Lab grown meat seeks to remove the last of these from the animal and place it in the factory. The appeal is obvious. If the meat is the valuable part of the animal, why not figure out a way to produce more of it and less of the other stuff? Indeed, breeding livestock takes this into consideration, with animals selected for weight gain and even the size of particular muscles, such as loin eye area in sheep. But lab grown meat would go much further, throwing out all the extraneous, energy using tissue such as bone, brain, and skin, and only make the muscle.
But it turns out that even one tissue type, grown in isolation, has tremendous complexity. It takes a symphony of hormones, nutrients, and stimuli for muscle cells to grow properly. In the context of a cow these arrive as a matter of course; a cow's body knows how to properly grow beef. But when muscle cells are removed from their natural context, it falls on humans to provide stimulants, amino acids, and everything else the muscle needs in the right time and quantity, to remove the waste products generated by the growing muscle tissue, and to do it all in an almost inconceivably sterile environment.
A Fork in the Road
The problems lab grown meat seeks to address are real. Farming generally and industrial animal agriculture in particular do contribute to deforestation and other environmental issues. An unconscionable amount of animal suffering is tolerated in the pursuit of cheap meat. Meanwhile, with an increasing and increasingly affluent global population, the demand for meat will continue to rise for the foreseeable future.
Exactly how we manage this situation is one of the great questions of our time. The appeal of lab grown meat is that it slots nicely into our established narrative of how technological fixes go about solving such issues, with a novel, streamlined industrial process arriving just in time to avert a shortfall. But if this promise, however earnestly made, rests on a faulty premise - if affordable lab grown meat simply isn't in the cards - then we need to start seriously pursuing alternatives.

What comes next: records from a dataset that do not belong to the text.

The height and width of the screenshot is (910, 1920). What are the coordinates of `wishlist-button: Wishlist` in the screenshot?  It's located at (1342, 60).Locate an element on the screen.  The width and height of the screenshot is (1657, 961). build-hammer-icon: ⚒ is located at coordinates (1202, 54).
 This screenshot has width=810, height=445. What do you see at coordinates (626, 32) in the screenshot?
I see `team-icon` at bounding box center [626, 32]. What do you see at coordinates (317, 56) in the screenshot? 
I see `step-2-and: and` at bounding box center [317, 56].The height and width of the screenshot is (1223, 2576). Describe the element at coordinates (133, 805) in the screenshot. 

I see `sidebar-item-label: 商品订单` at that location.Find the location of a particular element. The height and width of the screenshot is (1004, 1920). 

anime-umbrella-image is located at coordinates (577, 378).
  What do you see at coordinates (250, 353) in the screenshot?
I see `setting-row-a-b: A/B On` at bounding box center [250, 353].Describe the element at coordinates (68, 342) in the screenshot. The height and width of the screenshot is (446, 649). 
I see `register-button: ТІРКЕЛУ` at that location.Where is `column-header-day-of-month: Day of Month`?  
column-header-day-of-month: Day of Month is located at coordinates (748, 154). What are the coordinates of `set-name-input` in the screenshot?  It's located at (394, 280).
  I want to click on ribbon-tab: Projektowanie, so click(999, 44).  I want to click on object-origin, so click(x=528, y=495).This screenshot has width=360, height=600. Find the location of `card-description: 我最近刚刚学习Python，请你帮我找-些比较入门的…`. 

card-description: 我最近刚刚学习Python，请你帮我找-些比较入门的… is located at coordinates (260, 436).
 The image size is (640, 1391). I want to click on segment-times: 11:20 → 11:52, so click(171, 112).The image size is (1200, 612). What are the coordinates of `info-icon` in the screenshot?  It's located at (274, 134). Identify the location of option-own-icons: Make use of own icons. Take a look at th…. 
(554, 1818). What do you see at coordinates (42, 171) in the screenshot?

Vegetarians and their allies propose government funding of lab grown meat, or taxing meat. Apart from the fact that such proposals are unlikely to get much traction amongst a public that overwhelmingly enjoys meat, if you believe, as I do, that meat is singularly healthy, then a tax on it would amount to further separating those wealthy enough to consume it regularly from those not.
Is it more realistic to attempt to scale up the production of humane grass fed and pastured meats, to stop feeding grain to cows, to make sure that the grain fed to chickens and pigs comes from farms that employ sound environmental practices? Is it possible to do this on a large enough scale to feed the world without further degrading the few relatively pristine environments that still exist?
I wish I could confidently answer yes to these questions. I cannot. But I do know that incrementally working towards such goals, however daunting a prospect it might be, would also incrementally improve the world. I'm not saying all research into lab grown meat should cease. If it can be produced cheaply enough and people want it, I don't see how it's any worse than industrially produced chicken. But it should hardly be an afterthought as we decide where to focus our hopes and our resources when it comes to building a better food system.
Finally, a Word about Cows
TFor this post I've focused mainly on the theoretical practicalities and impracticalities of lab grown meat. But there's a fundamental part of the question that can be overlooked in such a discussion: would it actually be better to raise beef outside of cows, even if we could? The premise of lab grown meat is that livestock are always bad for the land, and that raising them for food requires them to suffer so much that it would be better for them not to exist in the first place.
While I won't go into all the details about why I find this view to be misguided - I've written about why I support eating meat at some length if you're interested - but to put it briefly, I think a world with cows could be better than a world without them, that a world with farms could be better than a world without them, and that because of this we should try to figure out how to move towards that world, rather than passively waiting for a lab grown utopia to arrive in our supermarket.